Agatha [14mins, 2012]
F for Fibonacci [16 mins, 2014]
Solo for Rich Man [15mins, 2015]
Crippled Symmetry [25 mins, 2015]
The programme begins with Beatrice Gibson’s 2012 film Agatha — a psychosexual sci-fi about a planet without speech. Its narrator, ambiguous in gender and function, weaves us slowly through a mental and physical landscape, observing and chronicling a space beyond words. Based on a dream had by the radical British composer Cornelius Cardew.

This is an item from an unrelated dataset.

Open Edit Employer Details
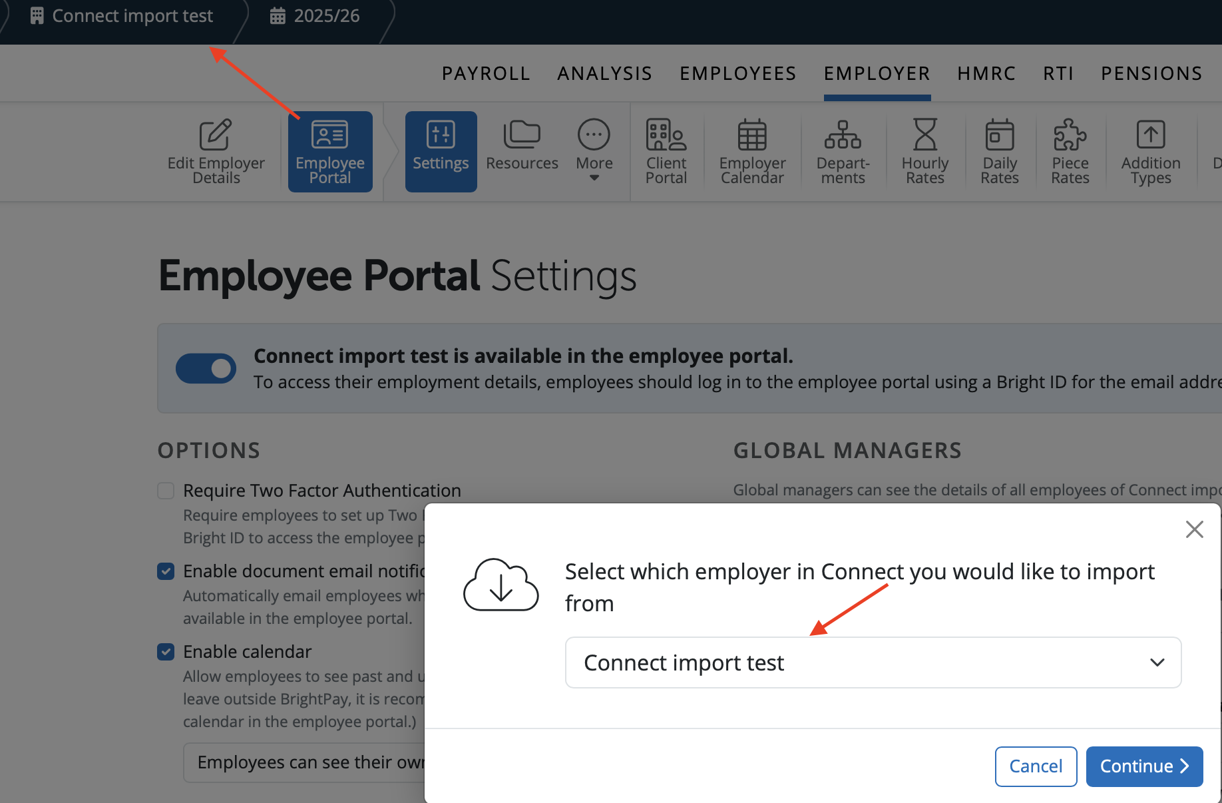pyautogui.click(x=216, y=152)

In Crippled Symmetry, a precocious 11 year old capitalist and his side-kick, an ailing composer, are the two unlikely protagonists of this experimental meditation on money, music and abstraction in post crisis Britain. The work is inspired obliquely by William Gaddis’ epic satirical novel JR (1975). Crippled Symmetries draws many of its elements, including its soundtrack and cast, from a four-day experimental music workshop conceived and run by Gibson and composer Anton Lukoszevieze, and staged at an adventure playground in east London. The resulting film is an exploration of abstraction in music and finance from the psychedelic perspective of youth. Narrated by a banker, playing a fictionalised version of himself, the film stages a series of scenes derived partly from Gaddis narrative and partly from the production process itself: a composer and a banker meet to discuss fiction; a class of 11 year olds pay a visit to the motorway beneath the NYSE exchange date centre in Essex; an illicit meeting at an abandoned fairground ends in spiritual death.
F for Fibonacci takes as its departure point American author William Gaddis’ epic modernist novel JR (1975). An eerily prescient, biting social satire, JR tells the story of a precocious 11 year-old capitalist who, with the unwitting help of his school’s resident composer, inadvertently creates the single greatest virtual empire the world has seen, spun largely from the anonymity of the school’s pay phone. F for Fibonacci develops a particular episode from JR, in which a televised music lesson is scrambled with a maths class on derivatives inside the mind of its child protagonist. Musings on aleatory music become muddled with virtual stock pickings and a theory of ‘market noise’. Unfolding through the modular machine aesthetics of the video game Minecraft, text book geometries, graphic scores, images from physics experiments, and cartoon dreams, blend with images from wall street: stock market crashes, trading pits, algorithms and transparent glass.As well as the writing of Gaddis, the film draws on the work of little-known British experimental educator and composer John Paynter, who infamously took Cornelius Cardew, John Cage and Karlheinz Stockhausen into primary schools, and who, along with better known figures such as art critic Herbert Read, was at the forefront of utopian post-war pedagogical movements orientated around child-centerededucation. Following Paynter’s lead, Gibson worked closely with 11 year old Clay Barnard Chodzko on a number of the film’s production elements, commissioning him to design an office in Minecraft and develop an existing character of his, Mr Money. Gibson and Chodzko’s ramblings on the subject of his protagonist lead the viewer through F for Fibonacci’s hallucinatory soup.
Solo for Rich Man takes American author William Gaddis’ epic modernist masterpiece, JR (1975) as a starting point. An eerily prescient, biting social satire that turns the American dream on its head, JR tells the story of a precocious 11 year-old capitalist who inadvertently creates the single greatest financial empire the decade has seen, spun largely from the invisible confines of the school pay phone.
In Solo for Rich Man Gaddis’ novel is overlaid onto contemporary London. Working with composer Anton Luckoszevieze and a group of children from east London, the film orientates around an experimental music workshop, inspired by radical educators and composers Brian Dennis and John Paynter. Staged within Shoreditch Adventure Playground – a site rooted to progressive models of learning and delineating a space for risk-taking – the film’s location echoes both the methodology used in its making alongside those deployed in unregulated financial markets. The film is structured around five musical pieces performed by Anton and a young boy called George, including the work of Fluxus artist George Maciunas and Chieko Shiomi’s Disappearing Music for Face.
Beatrice Gibson (b.1978, U.K) lives and works in London.